Segmentation can be based on various aspects: product, usage, need, demographics, etc. The different approaches are good for different purposes, no surprise. One key difference is whether we can use the segmentation in our operation systems or not.

If we use product based segmentation, we have a clear connection with our CRM and billing systems, we can easily analyse the business data and the segments together. However, when it comes to need based segmentation, it is hard to align it to our product and usage records. Provisioning and CRM systems do not know this logic, the segment can be a simple label which cannot really drive anything. Nevertheless it is expensive and exhaustive to define a simple questionnaire with golden questions that identify the segments quite well so that we can flag each and every customer’s segment. And why? Just to filter the reality another way we probably already filtered with another, already existing criterion.

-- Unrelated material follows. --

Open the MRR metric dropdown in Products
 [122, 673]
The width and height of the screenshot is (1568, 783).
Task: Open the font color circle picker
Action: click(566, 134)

Need and attitude based segmentation are more usable for communications purposes to define the right tone and wording that can resonate with the target group. Otherwise it remains a framework for discussions.

Invisible and functioning segmentation

On the other hand there are business tools which are not explicitly segmentations, but by their effect they help segment the customers.

How the portfolio can create segmentation

When we know the segments, we can create specific portfolios to cover those needs. That’s the classic way. But segmentation does not necessarily result in clear, distinguished portfolios like in the case of shoes or cars.

Sometimes the basic offering is exactly the same and segmentation is more about how you deliver that same content: e.g. with modifiers (add-ons) or with different treatment in servicing (VIP, digital). Or based on the position you got in your core area, you can address some other needs that can be linked in certain cases. Adding something will address different groups of customers and the modified proposition will not meet everyone’s expectation. These are also ways of segmentation managed via your portfolio even if it's not that spectacular as having separate product lines.

Please, note that even behind this approach there is market knowledge. You know there are segments, but instead of defining which customer belongs to which segment upfront, you create the offerings first and the customers will automatically fall into the segments by simply choosing from the portfolio. Then you can treat the customer according to that specific segment.